My favorite place from which to ponder technological change is personal experience. Practice grounds thinking to reality. And with that grounding comes the greatest chance to illuminate the near-now for those others who also love something, but perhaps can't see changes imminent.

I try to keep a sensitive heart about these matters.

When I felt certain inevitable shifts in books, I wrote “Books in the Age of the iPad.” When micro four-thirds blew my hat off, I published the “GF1 Field-Test.” As I finished a Kickstarter campaign with co-author Ashley Rawlings for “Art Space Tokyo,” I wrote up the experience in “Kickstartup.” As simplicity found its way into iPad publishing, I published “Subcompact Publishing.” And after finishing work on Flipboard for iPhone, I made “Flipboard for iPhone, the Book” to help us think about the value of giving form to the formless.

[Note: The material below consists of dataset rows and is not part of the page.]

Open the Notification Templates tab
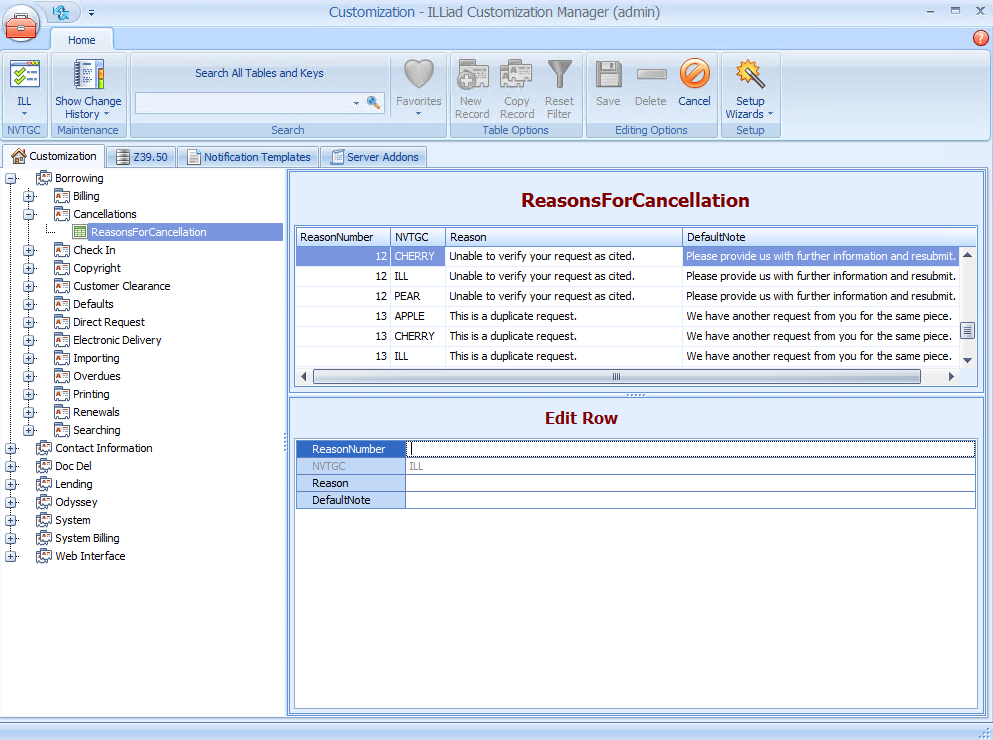This screenshot has width=993, height=740. [248, 156]
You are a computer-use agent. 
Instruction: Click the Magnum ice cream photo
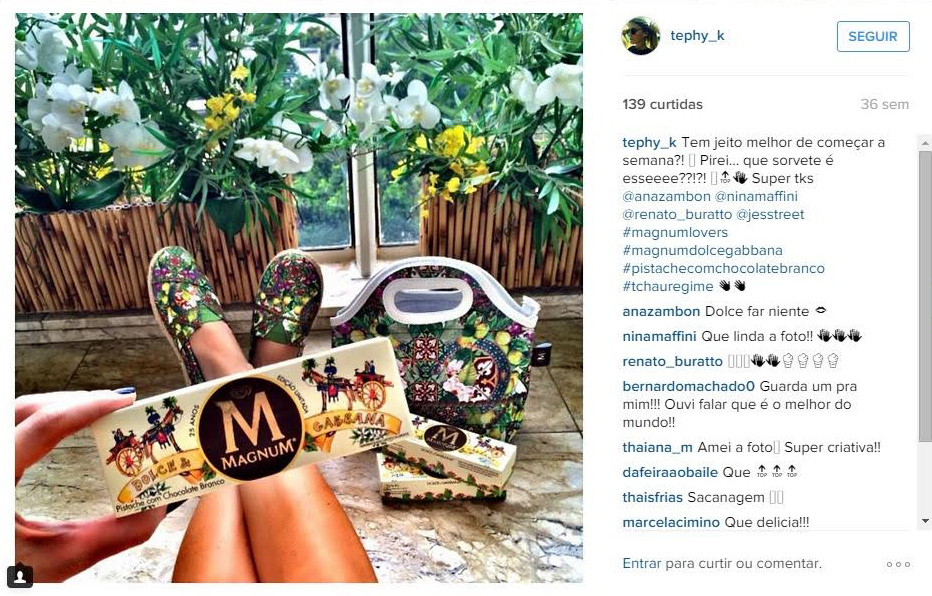pyautogui.click(x=299, y=298)
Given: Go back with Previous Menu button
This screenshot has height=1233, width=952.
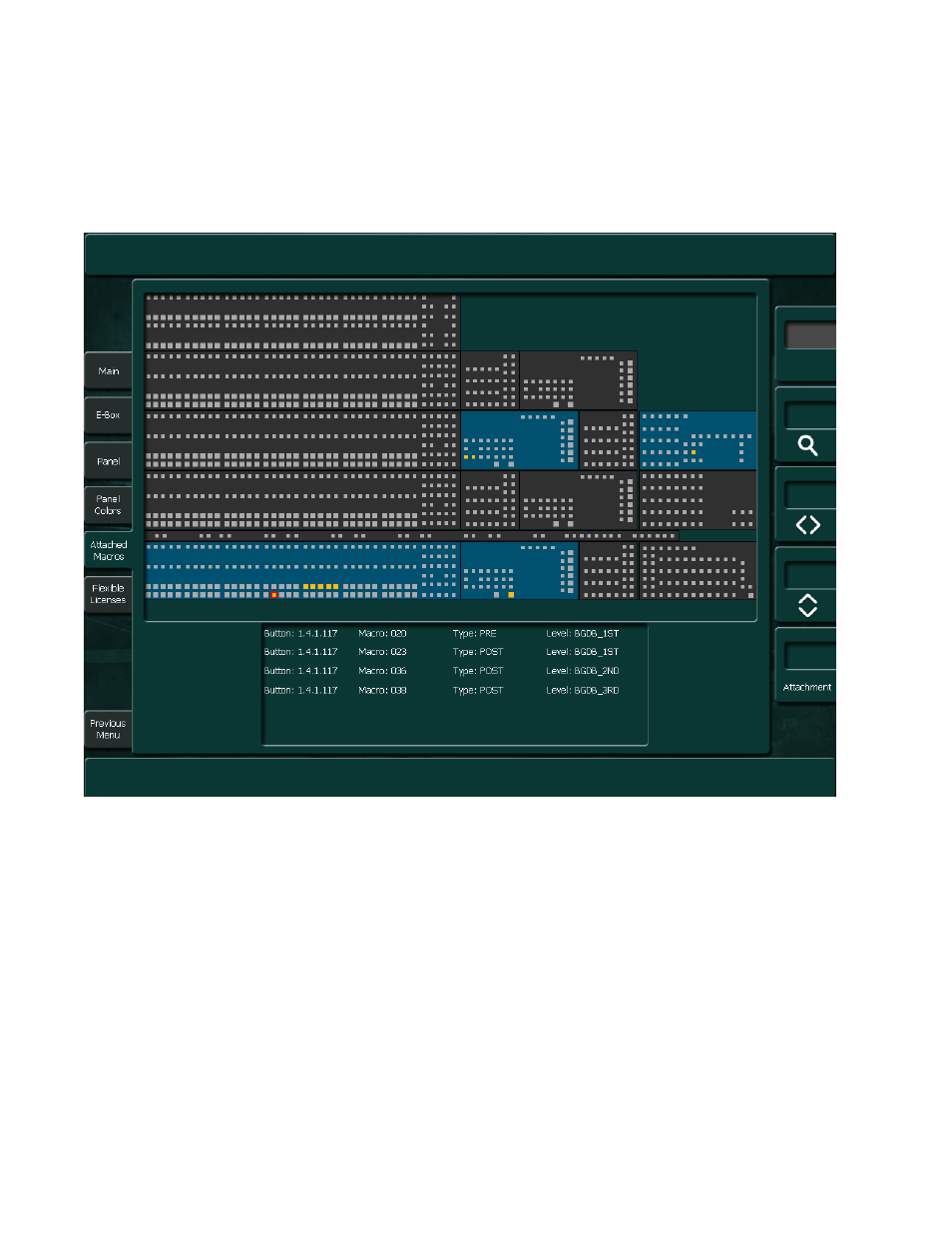Looking at the screenshot, I should pyautogui.click(x=108, y=729).
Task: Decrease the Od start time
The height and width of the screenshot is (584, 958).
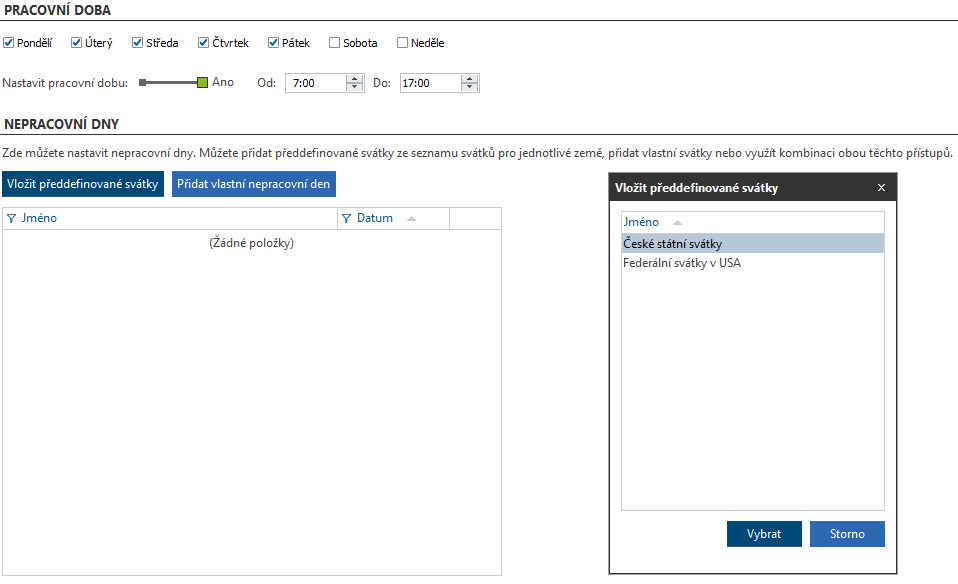Action: [354, 88]
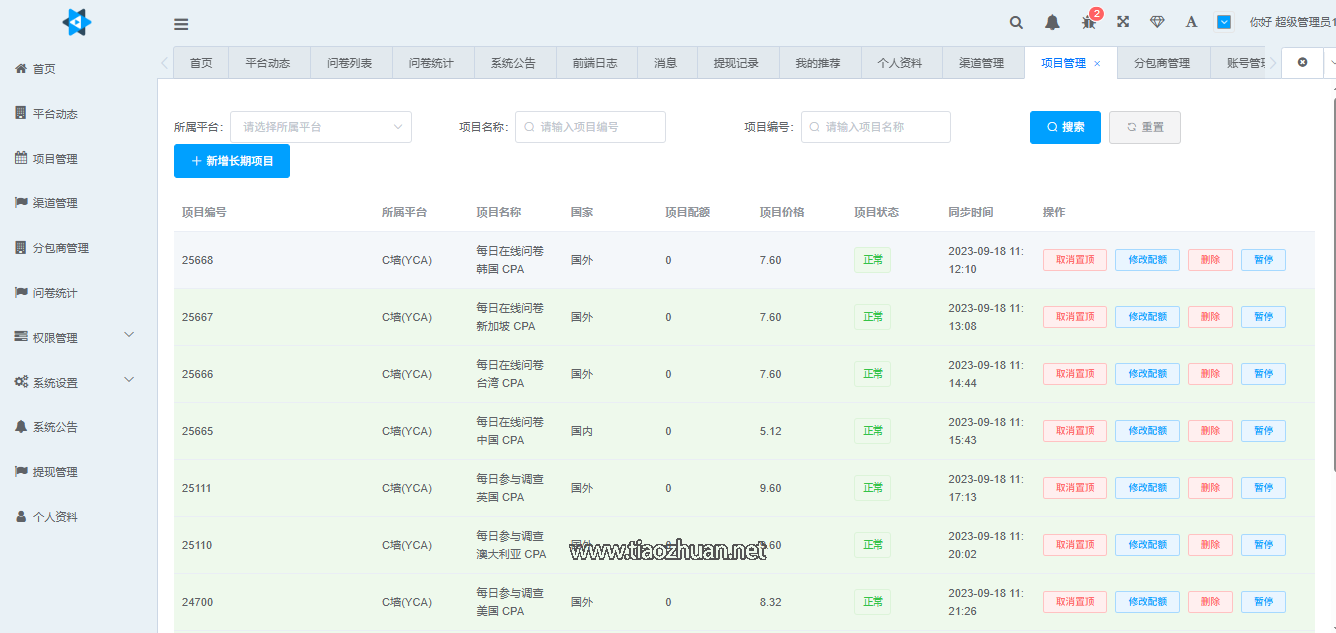Open the 所属平台 platform dropdown
The width and height of the screenshot is (1336, 633).
(x=321, y=127)
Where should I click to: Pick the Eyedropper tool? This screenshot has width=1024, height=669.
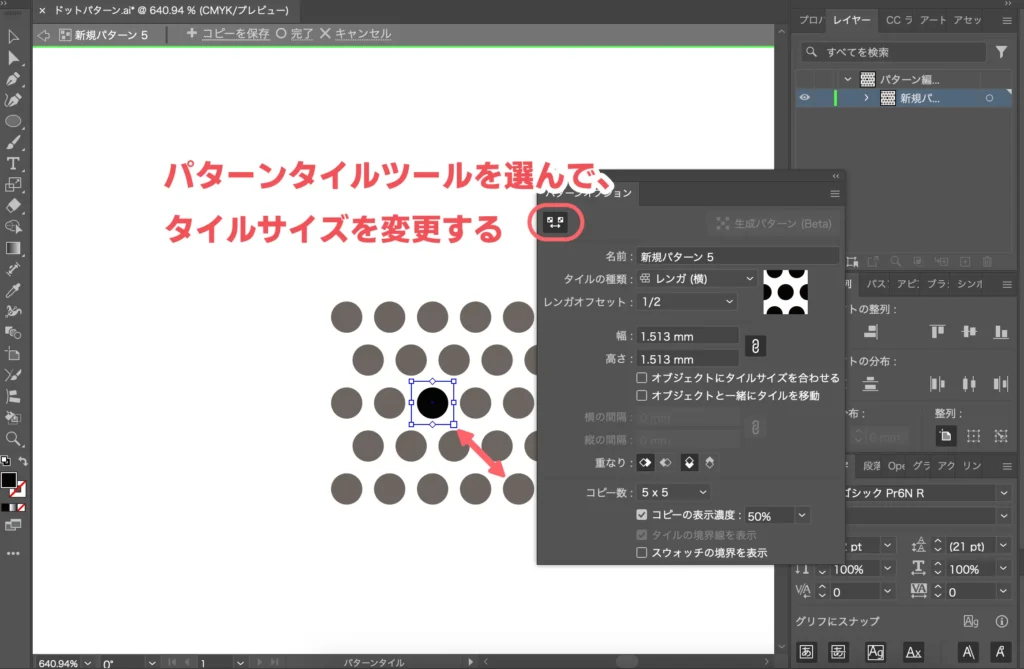[13, 290]

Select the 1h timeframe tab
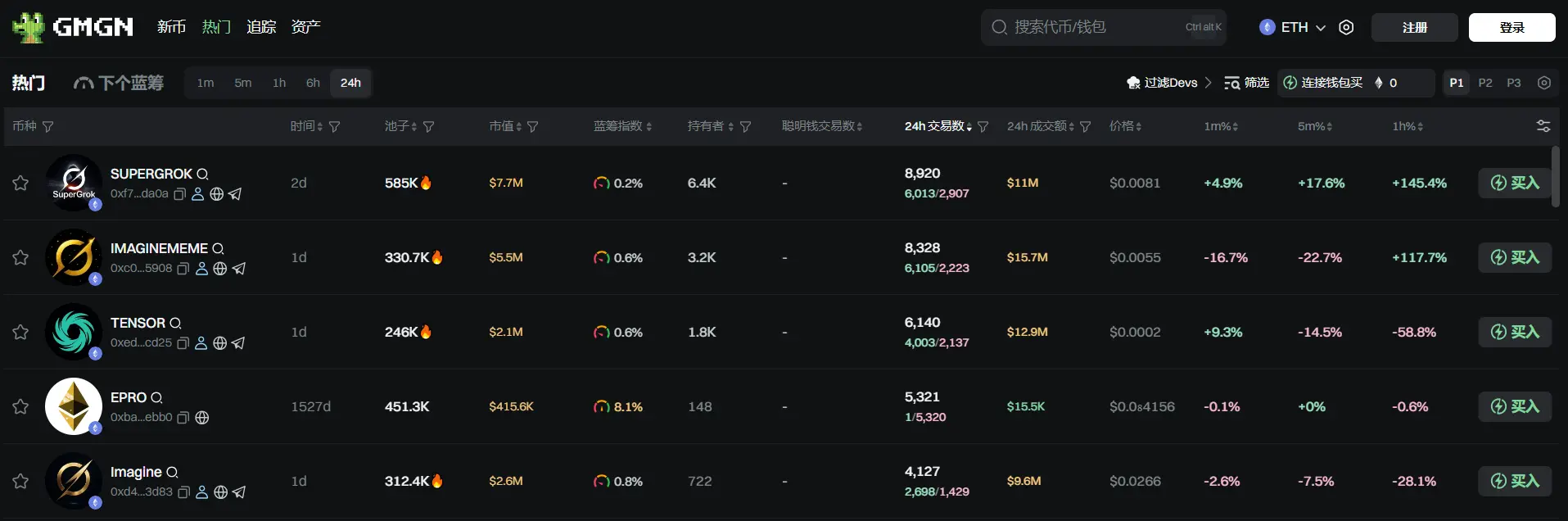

All of these pieces teeter on the edge of a slope leading away from some incumbent mode of thinking — physical only publishing, SLR based photography, traditional publishing, clunky magazines as apps — towards a new mode — digital and physical hybrids, smaller mirror-less photography, sustainable self-publishing, simple and light tablet publishing.

Those invested in the old will rightfully take issue with the new. Because anyone who loves and has invested in a way of doing something will not — and should not — give it up without good cause. But that doesn't mean the changes aren't real.

This is the companion piece to ‘Goodbye, Cameras’ and in usual Craig Mod fashion, it is a piece that satisfies all of the e-senses. I love his writing, his design style, and his point of view. This is a must-read.

I also love (my wife does not love) that we have both done The Hover:

I had the pleasure of trying out a friend’s RX1 (where all these Xs and 1s come from, I know not) last February. Needless to say — I was smitten. In an early draft of “Goodbye, Cameras” I had written the following:

The RX1 is beautiful. Stunning. An ideal of what Panasonic set out to achieve — but fell short of — with its GF1. The RX1 is solidly built with a single, fixed focal length. No zoom. No interchangeable lenses. Just a full-framed, professional grade, pocketable camera with an uncompromising point of view. But at nearly $2,800.00 USD, it’s far from cheap or very consumer friendly. Still, how I have lusted for it. More than the Leica M Monochrom (no matter how hard I try to convince myself, I simply can not justify that Leica price tag).

The RX1 though — my mouse-cursor has hovered above the Amazon one-click purchase button enough times to send shivers down the spines of AmEx executives. But, yet, I’ve never pulled the trigger.